▶ Problem requirements: Please copy all of the material below word for word, line by line.

▶ Data records:
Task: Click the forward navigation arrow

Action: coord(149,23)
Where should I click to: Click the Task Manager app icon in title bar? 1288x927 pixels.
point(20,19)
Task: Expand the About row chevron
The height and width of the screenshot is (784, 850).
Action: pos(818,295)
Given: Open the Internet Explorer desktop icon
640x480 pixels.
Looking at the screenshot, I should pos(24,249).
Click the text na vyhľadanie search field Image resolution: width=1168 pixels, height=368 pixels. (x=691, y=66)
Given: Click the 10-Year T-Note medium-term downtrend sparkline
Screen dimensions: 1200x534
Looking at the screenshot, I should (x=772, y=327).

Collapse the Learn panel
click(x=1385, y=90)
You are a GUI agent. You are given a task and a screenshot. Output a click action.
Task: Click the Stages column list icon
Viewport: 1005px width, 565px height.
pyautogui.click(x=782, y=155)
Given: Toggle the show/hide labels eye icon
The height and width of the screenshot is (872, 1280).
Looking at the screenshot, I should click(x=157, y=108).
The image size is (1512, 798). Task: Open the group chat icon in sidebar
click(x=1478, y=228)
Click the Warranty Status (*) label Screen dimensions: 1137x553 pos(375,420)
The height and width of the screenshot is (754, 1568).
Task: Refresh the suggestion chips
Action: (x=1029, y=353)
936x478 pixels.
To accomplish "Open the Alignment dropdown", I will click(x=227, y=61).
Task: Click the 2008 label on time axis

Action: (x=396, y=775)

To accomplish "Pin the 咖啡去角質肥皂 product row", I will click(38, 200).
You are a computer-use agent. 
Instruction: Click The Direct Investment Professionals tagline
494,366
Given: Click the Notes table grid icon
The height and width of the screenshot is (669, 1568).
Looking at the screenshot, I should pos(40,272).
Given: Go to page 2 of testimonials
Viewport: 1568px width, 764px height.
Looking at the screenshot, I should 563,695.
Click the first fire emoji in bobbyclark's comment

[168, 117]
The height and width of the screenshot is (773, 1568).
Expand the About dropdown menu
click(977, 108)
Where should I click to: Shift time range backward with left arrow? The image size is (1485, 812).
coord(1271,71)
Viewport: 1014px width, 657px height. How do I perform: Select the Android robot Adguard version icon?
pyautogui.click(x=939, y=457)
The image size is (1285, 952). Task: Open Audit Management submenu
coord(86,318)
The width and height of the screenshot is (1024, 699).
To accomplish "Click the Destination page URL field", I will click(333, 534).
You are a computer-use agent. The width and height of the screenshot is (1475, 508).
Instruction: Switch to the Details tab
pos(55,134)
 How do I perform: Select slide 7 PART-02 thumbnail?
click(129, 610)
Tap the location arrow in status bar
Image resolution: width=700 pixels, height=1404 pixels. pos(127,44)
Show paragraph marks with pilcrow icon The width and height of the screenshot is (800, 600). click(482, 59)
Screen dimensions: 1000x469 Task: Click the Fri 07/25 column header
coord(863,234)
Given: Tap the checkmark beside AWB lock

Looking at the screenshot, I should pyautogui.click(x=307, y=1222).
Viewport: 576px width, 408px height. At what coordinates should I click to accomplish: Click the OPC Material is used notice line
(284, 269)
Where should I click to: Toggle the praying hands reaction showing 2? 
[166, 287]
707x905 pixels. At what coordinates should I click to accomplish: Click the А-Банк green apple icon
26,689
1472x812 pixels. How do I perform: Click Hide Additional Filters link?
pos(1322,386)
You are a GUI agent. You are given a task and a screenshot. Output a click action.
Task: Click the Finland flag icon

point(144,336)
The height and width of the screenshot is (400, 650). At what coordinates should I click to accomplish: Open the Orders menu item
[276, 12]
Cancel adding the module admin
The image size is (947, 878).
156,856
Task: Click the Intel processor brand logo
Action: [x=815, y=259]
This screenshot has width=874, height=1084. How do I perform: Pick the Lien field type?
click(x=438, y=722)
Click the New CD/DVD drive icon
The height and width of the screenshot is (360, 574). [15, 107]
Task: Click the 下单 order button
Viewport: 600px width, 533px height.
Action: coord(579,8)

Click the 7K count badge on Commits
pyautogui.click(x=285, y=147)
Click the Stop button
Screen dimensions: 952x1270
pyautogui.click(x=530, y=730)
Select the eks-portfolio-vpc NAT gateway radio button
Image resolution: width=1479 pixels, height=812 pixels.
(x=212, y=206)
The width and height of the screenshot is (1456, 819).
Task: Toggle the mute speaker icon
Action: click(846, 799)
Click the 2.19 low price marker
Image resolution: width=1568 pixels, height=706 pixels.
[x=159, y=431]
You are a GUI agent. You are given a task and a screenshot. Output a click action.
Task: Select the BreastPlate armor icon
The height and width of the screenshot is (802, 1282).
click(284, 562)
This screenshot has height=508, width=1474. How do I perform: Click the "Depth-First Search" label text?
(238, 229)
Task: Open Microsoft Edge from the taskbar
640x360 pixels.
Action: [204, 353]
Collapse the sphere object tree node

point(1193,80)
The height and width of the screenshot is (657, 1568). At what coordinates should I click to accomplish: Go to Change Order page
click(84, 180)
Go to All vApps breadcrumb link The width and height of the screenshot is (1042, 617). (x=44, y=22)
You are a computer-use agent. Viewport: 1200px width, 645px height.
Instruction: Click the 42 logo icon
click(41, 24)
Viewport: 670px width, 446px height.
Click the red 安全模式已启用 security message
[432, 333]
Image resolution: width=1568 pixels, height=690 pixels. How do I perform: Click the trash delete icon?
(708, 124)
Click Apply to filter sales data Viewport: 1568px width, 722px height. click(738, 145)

▶ Final answer:
Task: Click the forward navigation arrow

Action: coord(149,23)
Where should I click to: Click the Task Manager app icon in title bar? 1288x927 pixels.
point(20,19)
Task: Expand the About row chevron
The height and width of the screenshot is (784, 850).
Action: pos(818,295)
Given: Open the Internet Explorer desktop icon
640x480 pixels.
Looking at the screenshot, I should pos(24,249).
Click the text na vyhľadanie search field Image resolution: width=1168 pixels, height=368 pixels. (x=691, y=66)
Given: Click the 10-Year T-Note medium-term downtrend sparkline
Screen dimensions: 1200x534
Looking at the screenshot, I should (x=772, y=327).

Collapse the Learn panel
click(x=1385, y=90)
You are a GUI agent. You are given a task and a screenshot. Output a click action.
Task: Click the Stages column list icon
Viewport: 1005px width, 565px height.
pyautogui.click(x=782, y=155)
Given: Toggle the show/hide labels eye icon
The height and width of the screenshot is (872, 1280).
Looking at the screenshot, I should click(x=157, y=108).
The image size is (1512, 798). Task: Open the group chat icon in sidebar
click(x=1478, y=228)
Click the Warranty Status (*) label Screen dimensions: 1137x553 pos(375,420)
The height and width of the screenshot is (754, 1568).
Task: Refresh the suggestion chips
Action: (x=1029, y=353)
936x478 pixels.
To accomplish "Open the Alignment dropdown", I will click(x=227, y=61).
Task: Click the 2008 label on time axis

Action: (x=396, y=775)

To accomplish "Pin the 咖啡去角質肥皂 product row", I will click(38, 200).
You are a computer-use agent. 
Instruction: Click The Direct Investment Professionals tagline
494,366
Given: Click the Notes table grid icon
The height and width of the screenshot is (669, 1568).
Looking at the screenshot, I should pos(40,272).
Given: Go to page 2 of testimonials
Viewport: 1568px width, 764px height.
Looking at the screenshot, I should 563,695.
Click the first fire emoji in bobbyclark's comment

[168, 117]
The height and width of the screenshot is (773, 1568).
Expand the About dropdown menu
click(977, 108)
Where should I click to: Shift time range backward with left arrow? The image size is (1485, 812).
coord(1271,71)
Viewport: 1014px width, 657px height. How do I perform: Select the Android robot Adguard version icon?
pyautogui.click(x=939, y=457)
The image size is (1285, 952). Task: Open Audit Management submenu
coord(86,318)
The width and height of the screenshot is (1024, 699).
To accomplish "Click the Destination page URL field", I will click(333, 534).
You are a computer-use agent. The width and height of the screenshot is (1475, 508).
Instruction: Switch to the Details tab
pos(55,134)
 How do I perform: Select slide 7 PART-02 thumbnail?
click(129, 610)
Tap the location arrow in status bar
Image resolution: width=700 pixels, height=1404 pixels. pos(127,44)
Show paragraph marks with pilcrow icon The width and height of the screenshot is (800, 600). click(482, 59)
Screen dimensions: 1000x469 Task: Click the Fri 07/25 column header
coord(863,234)
Given: Tap the checkmark beside AWB lock

Looking at the screenshot, I should pyautogui.click(x=307, y=1222).
Viewport: 576px width, 408px height. At what coordinates should I click to accomplish: Click the OPC Material is used notice line
(284, 269)
Where should I click to: Toggle the praying hands reaction showing 2? 
[166, 287]
707x905 pixels. At what coordinates should I click to accomplish: Click the А-Банк green apple icon
26,689
1472x812 pixels. How do I perform: Click Hide Additional Filters link?
pos(1322,386)
You are a GUI agent. You are given a task and a screenshot. Output a click action.
Task: Click the Finland flag icon

point(144,336)
The height and width of the screenshot is (400, 650). At what coordinates should I click to accomplish: Open the Orders menu item
[276, 12]
Cancel adding the module admin
The image size is (947, 878).
156,856
Task: Click the Intel processor brand logo
Action: [x=815, y=259]
This screenshot has width=874, height=1084. How do I perform: Pick the Lien field type?
click(x=438, y=722)
Click the New CD/DVD drive icon
The height and width of the screenshot is (360, 574). [15, 107]
Task: Click the 下单 order button
Viewport: 600px width, 533px height.
Action: coord(579,8)

Click the 7K count badge on Commits
pyautogui.click(x=285, y=147)
Click the Stop button
Screen dimensions: 952x1270
pyautogui.click(x=530, y=730)
Select the eks-portfolio-vpc NAT gateway radio button
Image resolution: width=1479 pixels, height=812 pixels.
(x=212, y=206)
The width and height of the screenshot is (1456, 819).
Task: Toggle the mute speaker icon
Action: click(846, 799)
Click the 2.19 low price marker
Image resolution: width=1568 pixels, height=706 pixels.
[x=159, y=431]
You are a GUI agent. You are given a task and a screenshot. Output a click action.
Task: Select the BreastPlate armor icon
The height and width of the screenshot is (802, 1282).
click(284, 562)
This screenshot has height=508, width=1474. How do I perform: Click the "Depth-First Search" label text?
(238, 229)
Task: Open Microsoft Edge from the taskbar
640x360 pixels.
Action: [204, 353]
Collapse the sphere object tree node

point(1193,80)
The height and width of the screenshot is (657, 1568). At what coordinates should I click to accomplish: Go to Change Order page
click(84, 180)
Go to All vApps breadcrumb link The width and height of the screenshot is (1042, 617). (x=44, y=22)
You are a computer-use agent. Viewport: 1200px width, 645px height.
Instruction: Click the 42 logo icon
click(41, 24)
Viewport: 670px width, 446px height.
Click the red 安全模式已启用 security message
[432, 333]
Image resolution: width=1568 pixels, height=690 pixels. How do I perform: Click the trash delete icon?
(708, 124)
Click Apply to filter sales data Viewport: 1568px width, 722px height. click(738, 145)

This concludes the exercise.